## KUTIPAN

Jakarta – Kemenperin terus mendorong kemandirian bahan baku susu dan kakao demi memperkuat industri nasional. Upaya ini dilakukan melalui perbaikan sistem inbound material yang terintegrasi dengan digitalisasi, serta kolaborasi menyeluruh bersama para pemangku kepentingan. Langkah strategis ini menjadi bagian penting dalam memperkuat ekosistem industri agro lokal. Jakarta, 3/7/2025.

Direktur Jenderal Industri Agro, Putu Juli Ardika, mengungkapkan bahwa digitalisasi telah diterapkan secara efektif di sektor susu, khususnya pada tahap penerimaan bahan baku di sentra-sentra produksi. Teknologi ini mampu menekan angka kontaminasi secara signifikan, sehingga kualitas bahan baku susu nasional meningkat dan memenuhi standar internasional.

“Nah, untuk susu ini kami sudah menerapkan digitalisasi pada tempat penerimaan susu. Hasilnya sangat positif karena kontaminasi bisa turun drastis. Standar kualitas yang kami terapkan pun sangat tinggi dibandingkan sebelum era digitalisasi,” ujar Putu dalam keterangannya saat menghadiri Pre-Event Specialty Indonesia 2025 di Jakarta, Kamis (3/7/2025).

## LATIHAN
Lanjutkan berita di atas tentang kemandirian bahan baku susu dan kakao, dimulai setelah kalimat terakhirnya.

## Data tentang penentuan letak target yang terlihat

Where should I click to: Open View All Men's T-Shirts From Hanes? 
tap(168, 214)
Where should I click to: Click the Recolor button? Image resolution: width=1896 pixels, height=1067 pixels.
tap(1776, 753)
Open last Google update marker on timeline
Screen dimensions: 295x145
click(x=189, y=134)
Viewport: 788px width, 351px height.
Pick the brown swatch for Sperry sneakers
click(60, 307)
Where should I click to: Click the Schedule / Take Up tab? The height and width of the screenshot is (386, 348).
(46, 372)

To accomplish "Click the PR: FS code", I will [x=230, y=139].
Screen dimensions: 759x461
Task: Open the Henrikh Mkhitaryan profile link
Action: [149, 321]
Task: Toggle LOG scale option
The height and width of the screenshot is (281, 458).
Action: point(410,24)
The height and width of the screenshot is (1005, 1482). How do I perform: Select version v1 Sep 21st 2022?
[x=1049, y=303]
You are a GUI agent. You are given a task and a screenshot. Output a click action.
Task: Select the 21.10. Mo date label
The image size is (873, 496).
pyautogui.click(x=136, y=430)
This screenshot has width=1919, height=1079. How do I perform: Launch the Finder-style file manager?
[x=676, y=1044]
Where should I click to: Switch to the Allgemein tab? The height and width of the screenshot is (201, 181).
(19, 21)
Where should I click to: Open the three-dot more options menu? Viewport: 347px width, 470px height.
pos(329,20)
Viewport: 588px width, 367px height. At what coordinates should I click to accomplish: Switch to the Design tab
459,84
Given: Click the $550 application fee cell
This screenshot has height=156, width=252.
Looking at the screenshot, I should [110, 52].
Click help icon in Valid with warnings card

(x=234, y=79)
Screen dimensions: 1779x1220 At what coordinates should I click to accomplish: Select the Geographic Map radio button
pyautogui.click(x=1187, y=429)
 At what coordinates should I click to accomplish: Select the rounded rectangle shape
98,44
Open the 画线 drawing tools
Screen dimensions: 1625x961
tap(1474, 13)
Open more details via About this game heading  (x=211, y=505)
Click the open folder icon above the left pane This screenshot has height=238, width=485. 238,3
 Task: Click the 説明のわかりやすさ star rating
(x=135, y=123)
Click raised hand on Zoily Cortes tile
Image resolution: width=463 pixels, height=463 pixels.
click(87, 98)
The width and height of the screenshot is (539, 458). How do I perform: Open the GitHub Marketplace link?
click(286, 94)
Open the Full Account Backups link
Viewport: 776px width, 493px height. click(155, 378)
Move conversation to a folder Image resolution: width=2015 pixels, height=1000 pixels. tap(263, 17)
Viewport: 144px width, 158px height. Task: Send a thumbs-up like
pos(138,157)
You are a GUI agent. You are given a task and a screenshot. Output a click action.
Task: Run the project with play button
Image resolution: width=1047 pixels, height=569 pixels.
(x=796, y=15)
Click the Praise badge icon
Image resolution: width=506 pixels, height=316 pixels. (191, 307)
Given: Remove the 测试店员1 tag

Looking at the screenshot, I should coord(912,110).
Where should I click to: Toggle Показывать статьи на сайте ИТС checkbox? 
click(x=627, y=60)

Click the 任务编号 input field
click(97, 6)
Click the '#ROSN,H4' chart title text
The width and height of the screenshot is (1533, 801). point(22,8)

## JAWABAN
Sementara itu, bagi sektor kakao, Kemenperin meluncurkan program inovatif pembinaan petani yang dikenal dengan sebutan “Dokter Kakao”. Program ini bertujuan meningkatkan produktivitas dan pendapatan petani kakao melalui peningkatan keterampilan dan pengetahuan agronomi.

Putu menambahkan, keberhasilan program Dokter Kakao sudah mulai terlihat dari meningkatnya produksi kakao dalam negeri serta kenaikan kesejahteraan petani. Program ini juga berhasil memperluas jangkauan ke berbagai wilayah strategis seperti Poso, Aceh, dan dalam waktu dekat akan diterapkan di Cianjur bekerja sama dengan Asosiasi Kakao Indonesia (ASKINDO).

“Komitmen yang kami dapatkan sangat kuat karena hasil program Dokter Kakao sangat menggembirakan. Produksi kakao dari dalam negeri telah meningkat signifikan dan petani mulai bisa tersenyum,” ujarnya penuh optimisme.

Menurut data Kemenperin, kebutuhan bahan baku kakao nasional mencapai sekitar 300 ribu ton per tahun, sedangkan susu membutuhkan lebih dari 4 juta ton per tahun. Namun, pemenuhan dari sumber domestik masih terbatas, yakni baru sekitar 50 persen untuk kakao dan 20 persen untuk susu, sehingga masih ada ketergantungan impor yang cukup tinggi.

Wakil Menteri Perindustrian, Faisol Riza, menyoroti bahwa permasalahan utama dalam industri makanan dan minuman terutama terjadi di sektor hulu, khususnya terkait keterbatasan ketersediaan bahan baku. Kondisi ini memaksa sebagian pelaku industri mengimpor bahan baku untuk memenuhi kebutuhan ekspor nasional yang terus meningkat.

Menurut Faisol, sangat penting untuk mendorong pelaku usaha agar lebih mandiri dalam mengembangkan bahan baku lokal melalui kolaborasi aktif dengan kementerian lain, lembaga pemerintah, dunia usaha, serta perguruan tinggi.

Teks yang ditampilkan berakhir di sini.